Fotografias antigas nos mostram que nos anos 30 o trânsito dos bondes era determinante quanto as necessidades funcionais do local. Já nos anos 70, eram os automóveis que davam as cartas às intervenções urbanas. Entretanto, em muito pouco tempo houve uma defasagem desse modelo. A prova disso foi o fechamento do viaduto Damásio Franca e a preservação daquele espaço para a circulação de pessoas. Tudo dentro de um ambiente da mais pura degradação, diga-se de passagem. Isso nos faz pensar no óbvio. (E como é imprescindível, tantas vezes, pensar no óbvio!) Logicamente que os saudosistas não reivindicam os bondes e o charme provinciano da velha Parahyba do Norte. Resta, portanto, essa realidade que se arrastou através dos anos no mais puro abandono. Abandono, logicamente, sustentado no silêncio de muitos dos que agora “protestam” contra a preservação transformada do Ponto de Cem Réis, sem levar em conta que nada mais havia do aspecto urbanístico da sua origem, datada de 1924. Sem levar em conta, inclusive, a sua total inadequação para aquela região da cidade no formato que estava posto.

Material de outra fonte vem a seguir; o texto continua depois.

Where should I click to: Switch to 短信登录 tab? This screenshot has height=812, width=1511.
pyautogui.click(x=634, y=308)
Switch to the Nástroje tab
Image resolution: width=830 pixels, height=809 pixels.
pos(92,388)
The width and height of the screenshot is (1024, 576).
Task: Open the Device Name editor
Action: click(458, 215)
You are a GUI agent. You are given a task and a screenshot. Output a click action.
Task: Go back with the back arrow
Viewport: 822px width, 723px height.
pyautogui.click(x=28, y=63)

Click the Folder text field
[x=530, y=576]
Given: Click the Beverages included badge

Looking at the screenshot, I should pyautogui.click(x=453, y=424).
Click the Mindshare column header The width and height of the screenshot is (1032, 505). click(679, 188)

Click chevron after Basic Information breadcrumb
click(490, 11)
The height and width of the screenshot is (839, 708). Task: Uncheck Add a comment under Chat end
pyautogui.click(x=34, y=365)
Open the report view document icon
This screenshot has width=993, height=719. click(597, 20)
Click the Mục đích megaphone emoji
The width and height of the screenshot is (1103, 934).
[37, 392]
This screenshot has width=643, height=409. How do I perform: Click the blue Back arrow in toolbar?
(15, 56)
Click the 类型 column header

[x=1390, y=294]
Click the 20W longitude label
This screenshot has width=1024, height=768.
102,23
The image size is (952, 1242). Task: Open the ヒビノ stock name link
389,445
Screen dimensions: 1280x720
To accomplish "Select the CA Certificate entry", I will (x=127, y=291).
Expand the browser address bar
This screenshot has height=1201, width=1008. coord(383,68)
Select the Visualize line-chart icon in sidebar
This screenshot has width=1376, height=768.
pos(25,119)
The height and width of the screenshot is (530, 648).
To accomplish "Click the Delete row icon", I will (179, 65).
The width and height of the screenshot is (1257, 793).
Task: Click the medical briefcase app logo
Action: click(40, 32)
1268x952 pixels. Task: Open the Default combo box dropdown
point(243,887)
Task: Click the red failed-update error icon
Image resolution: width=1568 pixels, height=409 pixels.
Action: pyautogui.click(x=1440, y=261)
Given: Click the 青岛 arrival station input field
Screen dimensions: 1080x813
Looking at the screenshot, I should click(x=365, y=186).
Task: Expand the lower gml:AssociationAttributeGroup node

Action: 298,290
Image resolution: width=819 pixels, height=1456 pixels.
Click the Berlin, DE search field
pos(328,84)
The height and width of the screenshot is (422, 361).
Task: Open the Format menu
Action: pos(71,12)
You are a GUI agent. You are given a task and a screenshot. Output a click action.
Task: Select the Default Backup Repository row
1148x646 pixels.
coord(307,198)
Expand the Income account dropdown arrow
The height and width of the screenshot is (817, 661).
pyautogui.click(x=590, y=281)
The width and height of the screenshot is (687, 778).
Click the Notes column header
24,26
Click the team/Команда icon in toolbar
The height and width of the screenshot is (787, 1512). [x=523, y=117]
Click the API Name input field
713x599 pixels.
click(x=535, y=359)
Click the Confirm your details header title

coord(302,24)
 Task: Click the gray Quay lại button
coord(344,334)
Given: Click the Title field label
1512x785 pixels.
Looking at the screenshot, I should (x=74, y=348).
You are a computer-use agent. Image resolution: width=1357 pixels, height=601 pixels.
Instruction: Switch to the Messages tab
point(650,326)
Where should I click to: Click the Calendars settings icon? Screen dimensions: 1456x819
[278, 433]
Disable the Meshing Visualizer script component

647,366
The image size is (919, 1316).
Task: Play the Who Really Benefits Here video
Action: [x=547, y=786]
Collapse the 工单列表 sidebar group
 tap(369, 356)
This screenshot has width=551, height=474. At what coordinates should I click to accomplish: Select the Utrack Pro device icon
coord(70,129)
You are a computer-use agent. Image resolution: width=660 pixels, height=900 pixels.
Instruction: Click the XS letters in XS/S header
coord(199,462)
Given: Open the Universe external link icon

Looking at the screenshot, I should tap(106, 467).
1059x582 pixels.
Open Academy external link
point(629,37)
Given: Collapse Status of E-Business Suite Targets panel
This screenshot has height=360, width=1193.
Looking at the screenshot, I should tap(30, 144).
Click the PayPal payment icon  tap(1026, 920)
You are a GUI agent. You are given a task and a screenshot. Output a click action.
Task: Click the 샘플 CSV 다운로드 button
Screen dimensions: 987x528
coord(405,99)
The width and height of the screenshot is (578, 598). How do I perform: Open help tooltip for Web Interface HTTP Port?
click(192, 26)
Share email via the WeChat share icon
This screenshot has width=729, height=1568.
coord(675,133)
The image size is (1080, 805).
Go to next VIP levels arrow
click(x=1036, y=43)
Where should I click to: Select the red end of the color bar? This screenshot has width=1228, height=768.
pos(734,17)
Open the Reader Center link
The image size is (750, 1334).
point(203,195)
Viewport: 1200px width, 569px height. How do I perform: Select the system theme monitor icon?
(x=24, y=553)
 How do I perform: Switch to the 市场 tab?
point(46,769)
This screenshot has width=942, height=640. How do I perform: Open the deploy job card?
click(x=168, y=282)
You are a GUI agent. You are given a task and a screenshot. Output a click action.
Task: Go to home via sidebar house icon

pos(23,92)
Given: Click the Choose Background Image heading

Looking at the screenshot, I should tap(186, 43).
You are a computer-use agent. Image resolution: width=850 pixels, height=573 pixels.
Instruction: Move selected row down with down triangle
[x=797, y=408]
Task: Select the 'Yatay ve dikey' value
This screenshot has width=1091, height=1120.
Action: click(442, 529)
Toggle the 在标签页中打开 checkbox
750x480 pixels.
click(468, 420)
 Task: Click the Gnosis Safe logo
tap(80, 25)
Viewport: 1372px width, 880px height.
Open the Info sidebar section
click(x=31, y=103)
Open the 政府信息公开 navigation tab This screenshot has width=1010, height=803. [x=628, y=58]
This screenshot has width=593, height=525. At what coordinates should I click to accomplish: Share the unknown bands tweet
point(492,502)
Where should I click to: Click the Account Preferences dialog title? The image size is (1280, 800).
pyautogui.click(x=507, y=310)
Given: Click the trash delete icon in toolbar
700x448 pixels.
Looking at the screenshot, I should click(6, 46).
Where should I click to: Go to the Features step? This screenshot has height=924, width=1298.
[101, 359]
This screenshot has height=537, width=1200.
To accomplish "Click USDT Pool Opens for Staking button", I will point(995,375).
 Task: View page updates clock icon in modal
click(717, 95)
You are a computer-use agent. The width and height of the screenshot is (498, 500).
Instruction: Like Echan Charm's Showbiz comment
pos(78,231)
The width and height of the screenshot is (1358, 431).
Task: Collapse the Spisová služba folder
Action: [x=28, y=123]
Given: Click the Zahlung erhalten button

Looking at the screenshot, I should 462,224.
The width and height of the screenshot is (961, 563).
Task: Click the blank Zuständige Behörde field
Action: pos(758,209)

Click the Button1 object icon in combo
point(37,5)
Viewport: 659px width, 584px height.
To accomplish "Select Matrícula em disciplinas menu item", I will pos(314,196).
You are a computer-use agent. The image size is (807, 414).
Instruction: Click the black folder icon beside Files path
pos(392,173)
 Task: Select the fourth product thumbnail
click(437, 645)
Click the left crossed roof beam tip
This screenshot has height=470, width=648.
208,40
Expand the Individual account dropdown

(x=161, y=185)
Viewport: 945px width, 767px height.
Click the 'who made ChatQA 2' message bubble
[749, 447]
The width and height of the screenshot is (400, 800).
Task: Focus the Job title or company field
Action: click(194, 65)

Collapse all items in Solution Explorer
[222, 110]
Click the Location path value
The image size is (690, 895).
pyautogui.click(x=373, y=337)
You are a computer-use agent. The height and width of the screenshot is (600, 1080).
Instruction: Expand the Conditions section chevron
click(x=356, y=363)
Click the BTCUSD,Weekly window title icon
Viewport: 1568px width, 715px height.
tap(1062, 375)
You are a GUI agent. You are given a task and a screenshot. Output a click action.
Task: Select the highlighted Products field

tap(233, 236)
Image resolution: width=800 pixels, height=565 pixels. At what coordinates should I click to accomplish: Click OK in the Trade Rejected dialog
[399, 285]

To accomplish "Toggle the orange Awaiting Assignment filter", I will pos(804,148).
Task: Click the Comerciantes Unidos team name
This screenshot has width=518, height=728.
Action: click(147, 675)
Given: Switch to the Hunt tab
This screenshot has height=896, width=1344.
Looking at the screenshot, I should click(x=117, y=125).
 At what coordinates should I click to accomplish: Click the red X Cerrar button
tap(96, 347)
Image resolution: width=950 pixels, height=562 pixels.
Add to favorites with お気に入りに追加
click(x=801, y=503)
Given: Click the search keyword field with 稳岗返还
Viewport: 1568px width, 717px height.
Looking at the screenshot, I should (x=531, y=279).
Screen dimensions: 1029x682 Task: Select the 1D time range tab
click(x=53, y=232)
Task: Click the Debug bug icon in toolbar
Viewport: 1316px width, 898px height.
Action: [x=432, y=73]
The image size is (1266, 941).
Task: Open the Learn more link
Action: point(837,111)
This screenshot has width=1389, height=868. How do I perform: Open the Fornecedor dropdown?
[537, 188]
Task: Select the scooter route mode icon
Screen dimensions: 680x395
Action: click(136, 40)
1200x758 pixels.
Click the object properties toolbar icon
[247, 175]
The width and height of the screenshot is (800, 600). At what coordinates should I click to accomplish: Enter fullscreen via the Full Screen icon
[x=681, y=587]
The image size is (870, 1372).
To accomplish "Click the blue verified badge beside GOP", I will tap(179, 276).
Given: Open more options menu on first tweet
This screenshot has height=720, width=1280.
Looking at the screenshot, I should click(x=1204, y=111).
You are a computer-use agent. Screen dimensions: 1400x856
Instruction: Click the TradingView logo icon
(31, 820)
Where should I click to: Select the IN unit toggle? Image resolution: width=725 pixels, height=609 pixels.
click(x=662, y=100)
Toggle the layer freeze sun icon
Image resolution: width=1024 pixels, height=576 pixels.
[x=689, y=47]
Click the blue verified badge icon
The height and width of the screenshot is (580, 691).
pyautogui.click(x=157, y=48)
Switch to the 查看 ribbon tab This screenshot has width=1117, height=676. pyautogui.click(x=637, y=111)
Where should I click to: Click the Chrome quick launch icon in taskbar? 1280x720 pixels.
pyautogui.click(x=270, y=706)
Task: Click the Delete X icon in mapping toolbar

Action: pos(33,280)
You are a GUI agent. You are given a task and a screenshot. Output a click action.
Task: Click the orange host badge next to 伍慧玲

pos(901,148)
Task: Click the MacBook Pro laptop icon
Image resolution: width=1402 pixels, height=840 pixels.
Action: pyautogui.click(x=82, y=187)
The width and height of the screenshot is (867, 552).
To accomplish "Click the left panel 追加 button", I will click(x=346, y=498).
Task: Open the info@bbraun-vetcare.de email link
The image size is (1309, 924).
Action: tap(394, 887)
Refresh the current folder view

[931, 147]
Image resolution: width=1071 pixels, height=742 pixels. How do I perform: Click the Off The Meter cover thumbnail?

Os novos tempos, todavia, nos fazem pensar uma cidade na sua integralidade. É certo que a memória deve ser preservada. Contudo, poucos ainda lembram e muitos sequer sabem que no lugar da Praça Vidal de Negreiros, popularmente conhecida como Ponto de Cem Réis, exatamente onde hoje existe o Parahyba Pálace, havia a Igreja Nossa Senhora do Rosário dos Pretos que desapareceu na primeira intervenção. O que foi feito nos anos 70, pelo arquiteto Mário Di Láscio mostrou-se, com o tempo, de uma beleza inadequada ao uso do espaço. A alça do viaduto Damásio Franca, por exemplo, ligando a avenida Padre Meira à rua Duque de Caxias, tornou-se rapidamente inútil e seu fechamento foi inevitável. Para que se entenda o que é o Ponto de Cem Réis hoje, precisamos lembrar no que havia se transformado. No entanto, não se poderá pensar em preservação e revitalização do Centro Histórico da terceira cidade mais antiga do Brasil, sem que sejam criadas as condições necessárias para isso. Cabe ao poder público nas suas três esferas, por exemplo, criar os estímulos. À iniciativa privada cabe a visão de futuro, investindo nos locais onde as possibilidades de lucratividade já são evidentes.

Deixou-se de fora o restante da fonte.